Plants in the artefacts not used for their original purpose. A remarkable case from the Lazdininkai (Kalnalaukis) cemetery in western Lithuania
Volume 30 (2023), pp. 116–132
Pub. online: 28 December 2023
Type: Article
Open Access
Received
12 May 2023
12 May 2023
Revised
11 June 2023
11 June 2023
Accepted
27 August 2023
27 August 2023
Published
28 December 2023
28 December 2023
Abstract
This article investigates tinned bronze ornaments found in two graves of the Lazdininkai-Kalnalaukis
cemetery dated to the end of the 2nd century to the first quarter of the 3rd century AD
from the perspective of archaeological materials, intercultural contacts, 14C AMS dating, and
chemical-physical and biological research. These ornaments — a wheel-shaped pendant and a
bead — were originally parts of fashionable necklaces. However, these ornaments went into the
graves as spinning tools. The wheel-shaped pendant from grave 8(1992) contains the first ever
found, or at least officially recorded, use in Lithuania of an aquatic plant for a spinning tool bobbin.

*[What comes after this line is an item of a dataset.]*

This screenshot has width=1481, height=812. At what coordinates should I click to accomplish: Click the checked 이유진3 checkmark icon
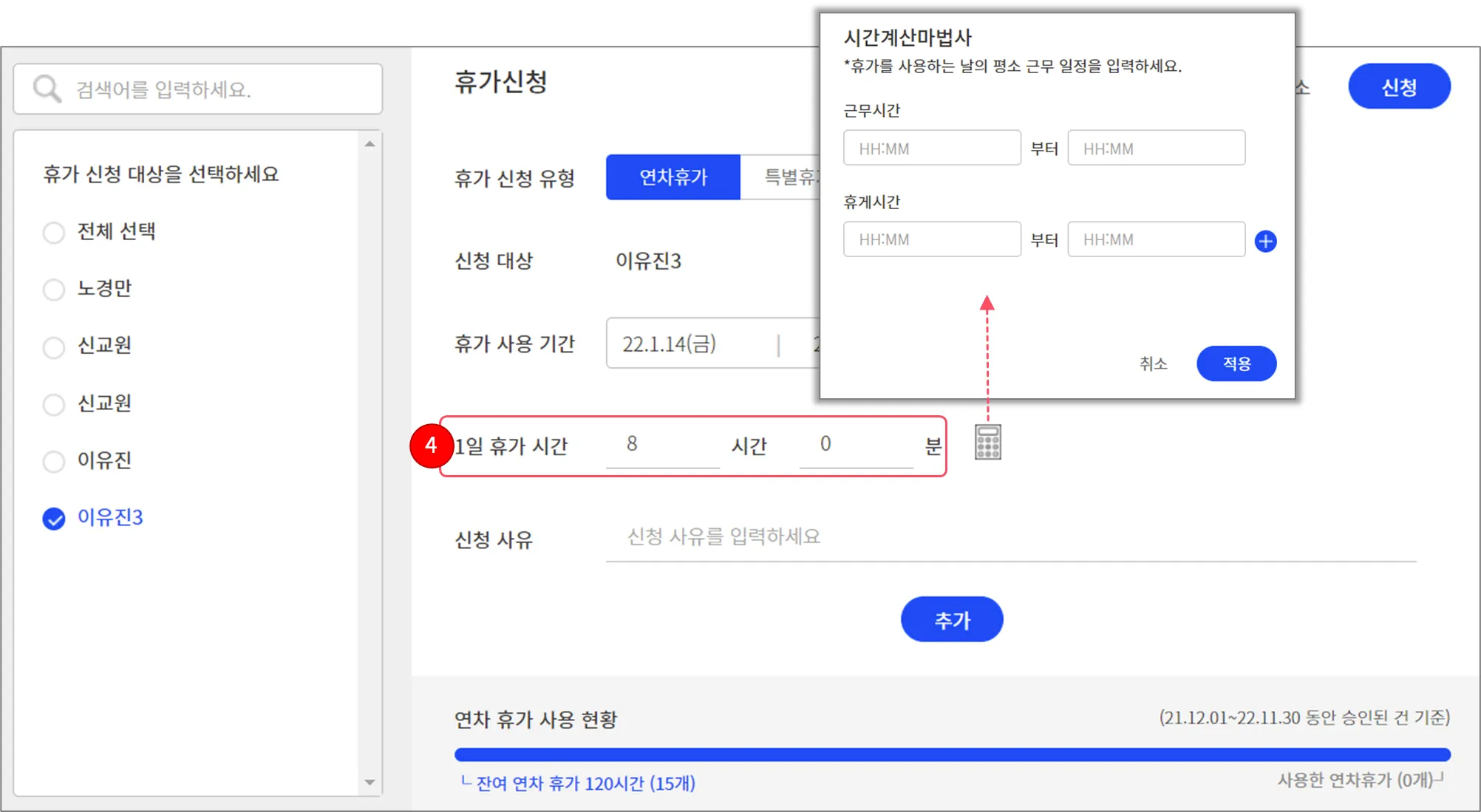(x=54, y=519)
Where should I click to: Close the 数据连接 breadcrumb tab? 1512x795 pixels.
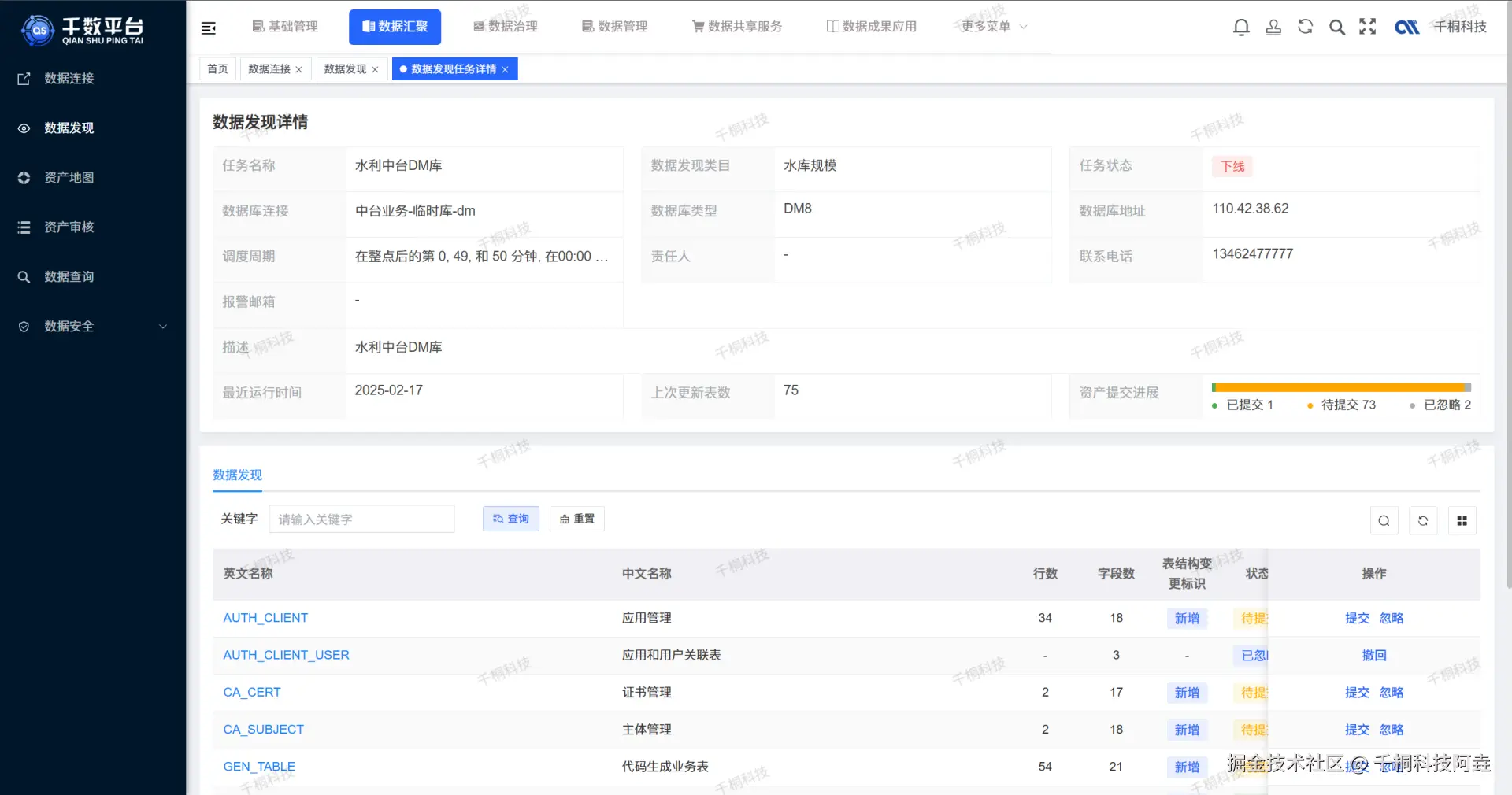tap(299, 68)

The piece of possible linden tree wood was used to compose the spinning tool bobbin found
in grave 68(2001). These spinning tools are the first to have appeared in Lithuanian archaeological
material from as early as the end of the 2nd century to the first quarter of the 3rd century. In
addition, both spinning tools are unique in the Lithuanian archaeological record so far in that
the copper alloy spindle whorls were used to compose both working tools. The closest analogues
for the wheel-shaped pendant are known from the Wielbark culture and this example should be
considered as an import from that cultural area. Copper alloy beads and various local derivatives,
however, are numerous in the range of the Baltic cultures area. The copper alloy wheel-shaped
spindle whorls from the Migration period cemeteries are the spinning tools created for the specific
purpose of spinning which were produced locally, even possibly in the same workshops.